# Start of Dataset rows

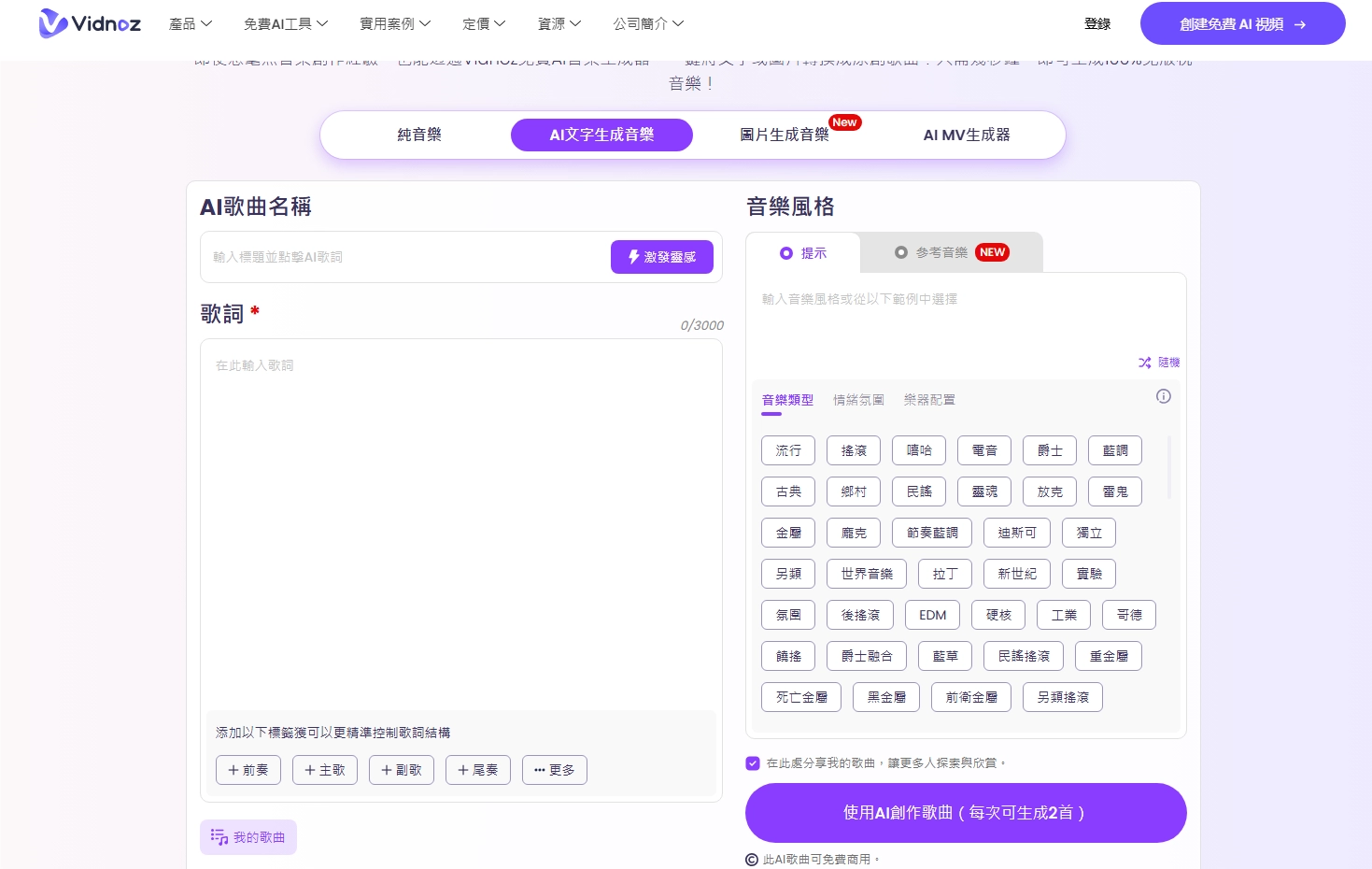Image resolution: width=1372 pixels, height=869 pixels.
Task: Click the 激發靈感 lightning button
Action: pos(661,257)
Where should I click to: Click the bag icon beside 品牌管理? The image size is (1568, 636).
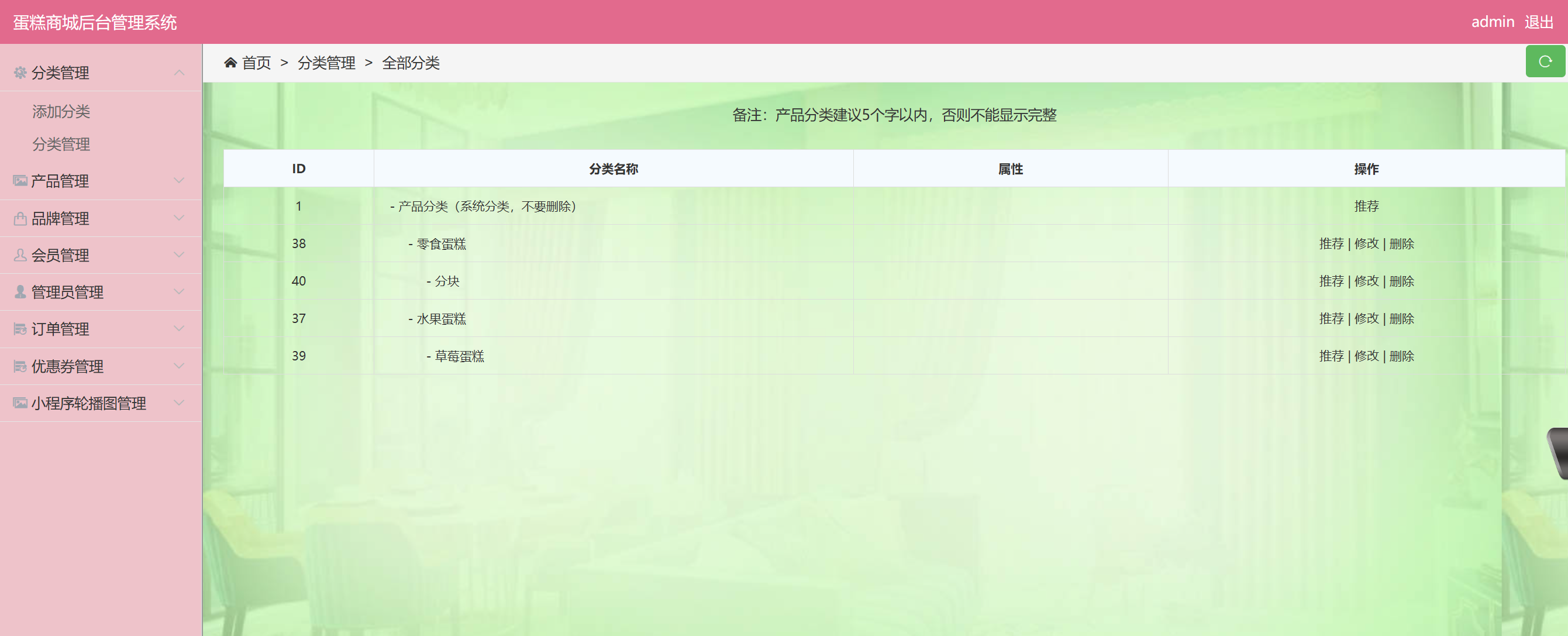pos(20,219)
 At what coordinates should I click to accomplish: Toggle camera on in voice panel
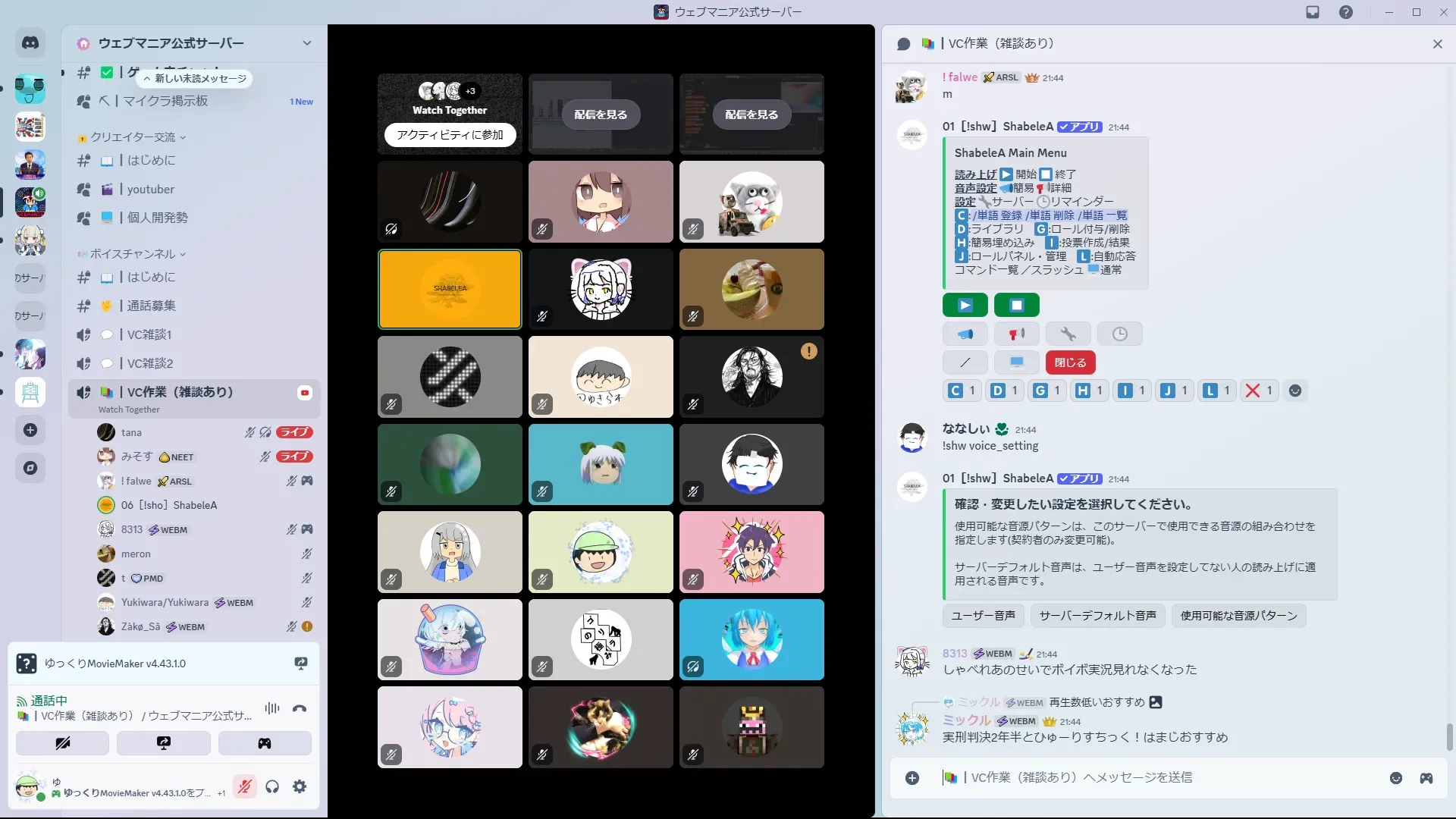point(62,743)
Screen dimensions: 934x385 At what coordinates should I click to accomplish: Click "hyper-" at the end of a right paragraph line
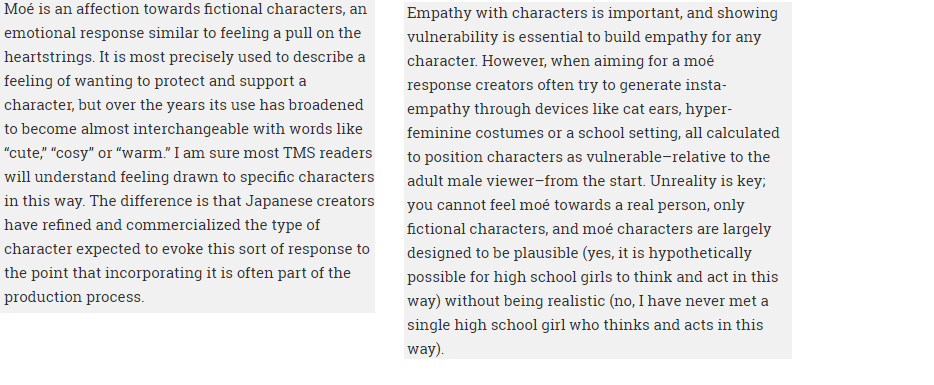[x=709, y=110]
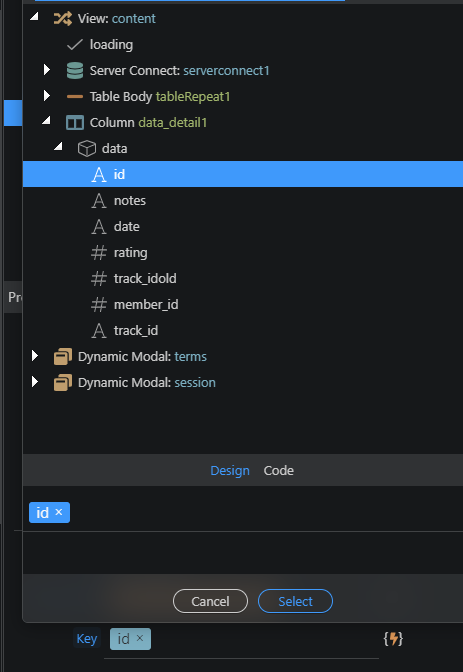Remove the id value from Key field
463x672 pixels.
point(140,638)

# End of Dataset rows

▶ Work to do
Can you edit all of the rows above so that "accomplish" becomes "achieve", keep every other part unchanged, and give the lines back without the pictures?

▶ Result for this task
Image resolution: width=1372 pixels, height=869 pixels.
Task: Click the 激發靈感 lightning button
Action: pos(661,257)
Where should I click to: Click the bag icon beside 品牌管理? The image size is (1568, 636).
pos(20,219)
 At what coordinates should I click to achieve: Toggle camera on in voice panel
point(62,743)
Screen dimensions: 934x385 At what coordinates should I click to achieve: Click "hyper-" at the end of a right paragraph line
[x=709, y=110]
Remove the id value from Key field
463x672 pixels.
point(140,638)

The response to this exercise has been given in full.